I was really drawn in and thinking deeply about this, until I got to the end:

The content analysis of each film and TV show was generated with the ChatGPT 4o large language model. [..] So the content analysis for each film and TV show – as well as the short explanation of its answer – are based on ChatGPT 4o’s responses.

I immediately discounted everything I'd just read. I cannot imagine doing this work manually, but I also cannot imagine believing that these effects are real based on ChatGPT's determination.

Maybe that's just indicative of my current "AI" cynicism, but it was remarkable to me how immediately my opinion changed.


What if the creator didn't do the reveal?

Would you still think about this and feel that you have learnt something?

Disclaimer: I don't think it is a good idea not to reveal usage of AI. I just feel it is wrong to dismiss what you learnt just because you read something from an LLM. It is not about something you read being absolutely true or having mistakes or whatever, it is about what happened in your mind, what you take from that experience.


> it is about what happened in your mind, what you take from that experience

Is this fiction or non-fiction? If it's fiction, then sure, yes, enjoy the ride. You can let it change the way you think a little.

If you're going to act on it? No. It's like reading a scientific paper and discovering an error in the statistical work: it invalidates the whole thing and you need to forget it.
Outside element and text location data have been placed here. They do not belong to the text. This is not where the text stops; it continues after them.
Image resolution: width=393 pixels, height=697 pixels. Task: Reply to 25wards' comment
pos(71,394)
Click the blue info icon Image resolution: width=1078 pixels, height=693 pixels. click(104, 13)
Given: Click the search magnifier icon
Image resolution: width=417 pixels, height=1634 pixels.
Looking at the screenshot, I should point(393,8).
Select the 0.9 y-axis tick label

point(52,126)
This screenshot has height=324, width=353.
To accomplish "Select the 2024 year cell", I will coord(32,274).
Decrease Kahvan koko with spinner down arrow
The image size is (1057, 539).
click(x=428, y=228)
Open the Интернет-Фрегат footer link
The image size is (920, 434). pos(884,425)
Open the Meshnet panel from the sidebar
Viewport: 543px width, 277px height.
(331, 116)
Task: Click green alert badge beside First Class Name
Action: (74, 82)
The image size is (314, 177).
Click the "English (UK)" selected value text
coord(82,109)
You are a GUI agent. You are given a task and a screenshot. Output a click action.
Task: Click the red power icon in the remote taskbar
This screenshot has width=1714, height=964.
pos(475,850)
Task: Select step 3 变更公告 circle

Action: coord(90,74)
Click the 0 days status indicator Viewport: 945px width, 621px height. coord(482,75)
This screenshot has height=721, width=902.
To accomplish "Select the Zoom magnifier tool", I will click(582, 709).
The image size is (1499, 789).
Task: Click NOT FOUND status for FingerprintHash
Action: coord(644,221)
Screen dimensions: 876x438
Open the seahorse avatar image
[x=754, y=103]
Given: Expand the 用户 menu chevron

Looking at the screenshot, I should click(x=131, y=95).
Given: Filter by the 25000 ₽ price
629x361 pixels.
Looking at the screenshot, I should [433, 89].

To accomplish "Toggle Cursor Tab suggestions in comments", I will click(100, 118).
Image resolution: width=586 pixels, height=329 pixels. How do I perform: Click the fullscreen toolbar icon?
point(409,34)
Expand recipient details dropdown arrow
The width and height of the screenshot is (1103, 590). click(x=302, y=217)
Too many people these days are taken in by clever little just-so stories on social media that have no more validity than Rudyard Kipling's animal stories.

(On the other hand, as a piece of media criticism it's totally fine! The observation about pessimism is not new and seems valid even if it isn't and can't be "objective". Separate issue.)


Even in truth there are grey areas. You read a scientific paper and discover a serious error in a side topic the paper only had a short digress about. Would that invalidate the whole thing?

And where do you draw the line of invalidating errors and not so important errors (Sorites Paradox)?

This said, there are cases where a contradiction undermines the whole thing. I am a legal and one law professor warned us students, if we say A is valid but not A as well, he will dismiss the complete answer.

Once I got a contradictory information from a government agency and I was forced to follow up with a request for clarification. That's bad.


I could see there being value in the discussion and thinking rather than in drawing a definitive conclusion.

After all, animal stories like Rudyard Kipling's have a long history of providing people with tools for thinking about life and social issues.


I think people's concept of how many items in a spreadsheet you can work through is often miscalibrated.

Does the author of this piece post their dataset? That would allow people to cross-check the results from GPT and see to what extent they think it got it right or wrong.

Categorizing 200 films based on ~10 attributes by reading their wikipedia overviews feels like it would be not significantly more work than building the fancy scrolling visualisation itself.

If there were 1000 films being analysed then I'd definitely be looking for some sort of tooling to help (or crowd sourcing the analysis)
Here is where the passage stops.